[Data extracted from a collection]
..............................

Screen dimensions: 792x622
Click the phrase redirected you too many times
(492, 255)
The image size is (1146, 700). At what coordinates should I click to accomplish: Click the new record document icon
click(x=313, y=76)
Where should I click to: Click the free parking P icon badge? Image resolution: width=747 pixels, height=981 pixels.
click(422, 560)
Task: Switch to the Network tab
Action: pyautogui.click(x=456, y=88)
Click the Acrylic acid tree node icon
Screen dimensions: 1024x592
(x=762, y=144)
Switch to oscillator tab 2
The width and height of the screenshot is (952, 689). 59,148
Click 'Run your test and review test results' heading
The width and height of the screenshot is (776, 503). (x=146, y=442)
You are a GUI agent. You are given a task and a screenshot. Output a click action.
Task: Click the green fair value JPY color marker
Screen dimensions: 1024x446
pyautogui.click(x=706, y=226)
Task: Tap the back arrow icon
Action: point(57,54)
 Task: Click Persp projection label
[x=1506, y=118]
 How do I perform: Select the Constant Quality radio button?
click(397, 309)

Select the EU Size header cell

..............................

Work instruction: Copy each record from above without leaving any out.

Your response:
Screen dimensions: 792x622
Click the phrase redirected you too many times
(492, 255)
The image size is (1146, 700). At what coordinates should I click to accomplish: Click the new record document icon
click(x=313, y=76)
Where should I click to: Click the free parking P icon badge? Image resolution: width=747 pixels, height=981 pixels.
click(422, 560)
Task: Switch to the Network tab
Action: pyautogui.click(x=456, y=88)
Click the Acrylic acid tree node icon
Screen dimensions: 1024x592
(x=762, y=144)
Switch to oscillator tab 2
The width and height of the screenshot is (952, 689). 59,148
Click 'Run your test and review test results' heading
The width and height of the screenshot is (776, 503). (x=146, y=442)
You are a GUI agent. You are given a task and a screenshot. Output a click action.
Task: Click the green fair value JPY color marker
Screen dimensions: 1024x446
pyautogui.click(x=706, y=226)
Task: Tap the back arrow icon
Action: point(57,54)
 Task: Click Persp projection label
[x=1506, y=118]
 How do I perform: Select the Constant Quality radio button?
click(397, 309)

Select the EU Size header cell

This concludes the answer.